Dan - it wasnt me who brought up the cost. I know what it will take to buy one. I did not say anything other than what I meant. Which is that I would buy one if (or when) I find one.


----------



## Charles (Jan 2, 2008)

John
But you got one....just needs a bit of retrofit!


----------



## John Allman (Jan 2, 2008)

Charles -Yes. I do. And it is very nice. But I like it enough NOT to reengineer it, so continue to look. One of these days, I will find one. Hope to see you soon, 

John


----------



## zephyra (Jan 2, 2008)

Posted By John Allman on 04/27/2009 2:28 PM
Charles -Yes. I do. And it is very nice. But I like it enough NOT to reengineer it, so continue to look. One of these days, I will find one. Hope to see you soon, 

John

John I understand the Aster AD60 is almost ready to ship - it is known as the Southern Hemispere Big Boy. I've postponed my retirement (again) and have one on order.
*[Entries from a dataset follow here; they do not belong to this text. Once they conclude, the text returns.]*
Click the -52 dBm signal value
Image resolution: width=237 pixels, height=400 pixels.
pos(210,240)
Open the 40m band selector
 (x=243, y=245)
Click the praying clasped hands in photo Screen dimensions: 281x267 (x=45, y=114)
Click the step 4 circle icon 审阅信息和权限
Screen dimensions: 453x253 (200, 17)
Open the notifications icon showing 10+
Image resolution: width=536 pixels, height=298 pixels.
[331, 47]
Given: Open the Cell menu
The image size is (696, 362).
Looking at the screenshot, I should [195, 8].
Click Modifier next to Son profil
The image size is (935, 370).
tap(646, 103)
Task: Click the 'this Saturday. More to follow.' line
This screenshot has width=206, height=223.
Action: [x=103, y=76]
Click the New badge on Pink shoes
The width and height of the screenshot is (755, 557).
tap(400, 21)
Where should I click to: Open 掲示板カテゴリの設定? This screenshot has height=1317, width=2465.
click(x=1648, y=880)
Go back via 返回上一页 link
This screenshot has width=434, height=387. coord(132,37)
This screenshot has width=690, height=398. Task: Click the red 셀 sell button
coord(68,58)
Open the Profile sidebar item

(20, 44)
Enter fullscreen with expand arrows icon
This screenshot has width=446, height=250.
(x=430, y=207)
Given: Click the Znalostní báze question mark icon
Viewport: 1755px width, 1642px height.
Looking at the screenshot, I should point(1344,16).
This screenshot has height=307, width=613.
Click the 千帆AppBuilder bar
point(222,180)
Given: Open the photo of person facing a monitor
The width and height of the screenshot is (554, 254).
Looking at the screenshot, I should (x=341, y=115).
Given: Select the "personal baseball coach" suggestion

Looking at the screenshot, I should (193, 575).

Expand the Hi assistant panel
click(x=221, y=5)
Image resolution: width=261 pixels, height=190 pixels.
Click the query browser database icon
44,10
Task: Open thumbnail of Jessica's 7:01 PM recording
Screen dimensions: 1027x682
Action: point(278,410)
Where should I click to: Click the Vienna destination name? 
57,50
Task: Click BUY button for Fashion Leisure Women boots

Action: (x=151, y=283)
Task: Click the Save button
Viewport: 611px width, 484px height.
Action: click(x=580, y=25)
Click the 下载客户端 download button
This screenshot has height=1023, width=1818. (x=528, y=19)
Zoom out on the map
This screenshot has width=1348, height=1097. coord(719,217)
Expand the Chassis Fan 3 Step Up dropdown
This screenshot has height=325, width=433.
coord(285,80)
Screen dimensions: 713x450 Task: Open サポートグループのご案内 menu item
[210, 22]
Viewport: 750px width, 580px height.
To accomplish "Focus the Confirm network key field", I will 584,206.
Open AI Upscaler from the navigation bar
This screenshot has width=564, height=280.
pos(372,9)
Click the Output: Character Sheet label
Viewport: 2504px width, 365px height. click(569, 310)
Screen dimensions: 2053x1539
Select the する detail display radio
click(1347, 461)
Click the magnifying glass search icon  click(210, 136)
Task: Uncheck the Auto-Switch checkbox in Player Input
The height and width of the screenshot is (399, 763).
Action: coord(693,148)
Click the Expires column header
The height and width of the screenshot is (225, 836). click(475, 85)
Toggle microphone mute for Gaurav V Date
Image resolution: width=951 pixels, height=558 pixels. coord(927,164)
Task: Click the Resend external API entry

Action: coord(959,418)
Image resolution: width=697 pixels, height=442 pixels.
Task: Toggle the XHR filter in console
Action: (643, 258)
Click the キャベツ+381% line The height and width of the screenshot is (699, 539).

Not sure why/how Aster decided to re-issue the AD60, maybe they could do the same for the Big Boy.........

Robert


----------



## John Allman (Jan 2, 2008)

I had heard they reissued the kits because they had many spare parts and basically only had to kit them to sell. So you can consider the AD60 a SPEV. (spare parts elimination vehicle)


----------



## Steve S. (Jan 2, 2008)

I had heard they reissued the kits because they had many spare parts and basically only had to kit them to sell

That too could be the reason for the second run of BB's. When you consider that most BB's never see the track (are mantle queens), Aster may have realized this and had enough parts to get started on a second run. Who knows, but makes for interesting speculation.


----------